## Collaborative Filtering

To address some of the limitations of content-based filtering, collaborative filtering uses similarities between users and items simultaneously to provide recommendations. This allows for serendipitous recommendations; that is, collaborative filtering models can recommend an item to user A based on the interests of a similar user B. Furthermore, the embeddings can be learned automatically, without relying on hand-engineering of features.

### A Movie Recommendation Example
Consider a movie recommendation system in which the training data consists of a feedback matrix in which:

Each row represents a user.
Each column represents an item (a movie).
The feedback about movies falls into one of two categories:
Users specify how much they liked a particular movie by providing a numerical rating.
When a user visits the homepage, the system should recommend movies based on both:
similarity to movies the user has liked in the past (item-item filtering) and movies that similar users liked (usser-item filtering)

In the below example we have 610 users and 9724 movies


In [None]:
#import necessary libraries

import pandas as pd
import numpy as np
from IPython.display import display
from sklearn.metrics.pairwise import cosine_similarity

__author__ = "Kanchan Pandhare"
__email__ = "kanchan.pandhare08@gmail.com"

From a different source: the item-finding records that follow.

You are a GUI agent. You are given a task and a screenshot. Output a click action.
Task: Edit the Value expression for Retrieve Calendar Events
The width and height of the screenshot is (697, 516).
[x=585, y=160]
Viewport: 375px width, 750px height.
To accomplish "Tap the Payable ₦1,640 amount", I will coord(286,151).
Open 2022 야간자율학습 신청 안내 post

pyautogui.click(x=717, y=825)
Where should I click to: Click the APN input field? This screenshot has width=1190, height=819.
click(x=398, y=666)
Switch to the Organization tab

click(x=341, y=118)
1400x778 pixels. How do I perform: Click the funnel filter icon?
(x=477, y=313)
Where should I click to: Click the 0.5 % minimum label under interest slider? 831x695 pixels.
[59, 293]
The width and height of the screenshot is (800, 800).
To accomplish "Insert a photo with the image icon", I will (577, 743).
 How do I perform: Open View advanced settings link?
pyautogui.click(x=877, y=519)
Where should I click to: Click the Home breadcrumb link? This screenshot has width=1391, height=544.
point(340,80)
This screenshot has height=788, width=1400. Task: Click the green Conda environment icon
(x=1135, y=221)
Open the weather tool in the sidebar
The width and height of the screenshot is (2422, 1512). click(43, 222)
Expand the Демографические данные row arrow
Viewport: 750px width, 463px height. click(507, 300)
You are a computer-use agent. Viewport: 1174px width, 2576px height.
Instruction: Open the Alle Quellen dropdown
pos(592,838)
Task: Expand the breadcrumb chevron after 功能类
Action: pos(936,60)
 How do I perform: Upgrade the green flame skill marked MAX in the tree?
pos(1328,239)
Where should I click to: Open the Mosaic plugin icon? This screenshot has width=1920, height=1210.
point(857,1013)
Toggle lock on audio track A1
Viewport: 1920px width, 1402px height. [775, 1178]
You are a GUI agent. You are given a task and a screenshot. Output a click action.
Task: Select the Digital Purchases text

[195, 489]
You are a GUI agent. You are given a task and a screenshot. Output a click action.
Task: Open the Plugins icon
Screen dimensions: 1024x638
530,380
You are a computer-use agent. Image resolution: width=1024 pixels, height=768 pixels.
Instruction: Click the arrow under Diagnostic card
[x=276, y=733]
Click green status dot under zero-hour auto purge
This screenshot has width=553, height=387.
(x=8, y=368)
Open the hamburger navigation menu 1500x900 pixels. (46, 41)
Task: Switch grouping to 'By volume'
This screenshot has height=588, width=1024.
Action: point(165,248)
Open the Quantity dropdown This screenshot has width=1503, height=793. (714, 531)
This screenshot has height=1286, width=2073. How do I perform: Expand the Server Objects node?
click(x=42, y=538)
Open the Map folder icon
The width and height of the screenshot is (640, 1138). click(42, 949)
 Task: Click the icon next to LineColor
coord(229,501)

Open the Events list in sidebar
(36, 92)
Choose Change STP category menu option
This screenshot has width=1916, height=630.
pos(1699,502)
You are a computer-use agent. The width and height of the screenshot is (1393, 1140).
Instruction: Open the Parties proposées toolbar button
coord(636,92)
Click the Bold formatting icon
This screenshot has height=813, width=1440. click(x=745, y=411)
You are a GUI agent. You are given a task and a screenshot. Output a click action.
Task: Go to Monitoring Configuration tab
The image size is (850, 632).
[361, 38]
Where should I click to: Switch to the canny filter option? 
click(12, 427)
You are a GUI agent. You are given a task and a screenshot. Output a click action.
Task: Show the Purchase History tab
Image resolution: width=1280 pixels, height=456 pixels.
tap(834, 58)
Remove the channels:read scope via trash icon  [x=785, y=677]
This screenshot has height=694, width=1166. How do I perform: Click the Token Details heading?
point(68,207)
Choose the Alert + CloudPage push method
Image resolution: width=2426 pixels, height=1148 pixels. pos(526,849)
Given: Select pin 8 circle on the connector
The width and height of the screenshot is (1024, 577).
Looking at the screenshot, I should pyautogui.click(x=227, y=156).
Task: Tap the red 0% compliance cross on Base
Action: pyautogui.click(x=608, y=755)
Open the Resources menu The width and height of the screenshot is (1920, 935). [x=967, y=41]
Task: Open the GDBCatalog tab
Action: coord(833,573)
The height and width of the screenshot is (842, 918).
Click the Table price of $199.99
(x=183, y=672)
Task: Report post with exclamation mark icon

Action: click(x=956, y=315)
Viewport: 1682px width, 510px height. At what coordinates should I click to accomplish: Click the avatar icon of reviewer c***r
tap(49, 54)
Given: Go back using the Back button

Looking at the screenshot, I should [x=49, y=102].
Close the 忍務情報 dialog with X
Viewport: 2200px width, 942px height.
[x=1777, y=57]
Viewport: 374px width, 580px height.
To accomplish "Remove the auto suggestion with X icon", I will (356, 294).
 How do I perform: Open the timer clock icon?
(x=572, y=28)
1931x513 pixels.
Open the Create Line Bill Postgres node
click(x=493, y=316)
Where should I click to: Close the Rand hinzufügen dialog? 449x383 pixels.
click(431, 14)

movies = pd.read_csv("movies.csv")
ratings = pd.read_csv("ratings.csv")

#Combine movies and ratings to a single dataframe movie_ratings
movie_ratings  = pd.merge(movies,ratings,)
display(movie_ratings.head())



## Item-Item Similarity

Item-item collaborative filtering, or item-based is a form of collaborative filtering for recommender systems based on the similarity between items calculated using people's ratings of those items.

### Movie Matrix
For Item-Item Similarity we have movie Ids in rows and user Ids in columns. This will form a matrix of (no_of_movies) x (no_of_users)



In [None]:
movie_matrix = movie_ratings.pivot(index = 'movieId', columns = 'userId', values = 'rating').fillna(0)
display(movie_matrix)


In [None]:
movie_similarity =  cosine_similarity(movie_matrix)
np.fill_diagonal(movie_similarity,0)
ratings_matrix_items = pd.DataFrame( movie_similarity )
display(ratings_matrix_items)


### Similar Movies Function 
Here the function takes movie name as input and finds the movie id from the movie name. Later it finds the similar movies associated with the movie name and returns the movies with the similarity score as output

### Recommend Movies As per Item Similarity
In this function we take user id for user A as input and find the movies watched by the user A and having the highest rating to get the movies liked by user A and pass these movies to the above similarMovies function to get the similar movies and sort it in descending order to get the most similar movies in sorted_movies_as_per_userChoice. We also have user2movies to get the movies already watched by user A. Based on this we recommend the movies in sorted_movies_as_per_userChoice but also at the same time we check if they are not already watched by the user A

In [None]:

def similarMovies(movieName): 
    """
    recomendates similar movies
   :param data: name of the movie 
   """
    try:
        #user_inp=input('Enter the reference movie title based on which recommendations are to be made: ')
        inp= movies[movies['title']==movieName].index.tolist()
        movies['similarity'] = ratings_matrix_items.iloc[inp[0]]
        movies.columns = ['movie_id', 'title', 'release_date','similarity']
    except:
        print("Sorry, the movie is not in the database!")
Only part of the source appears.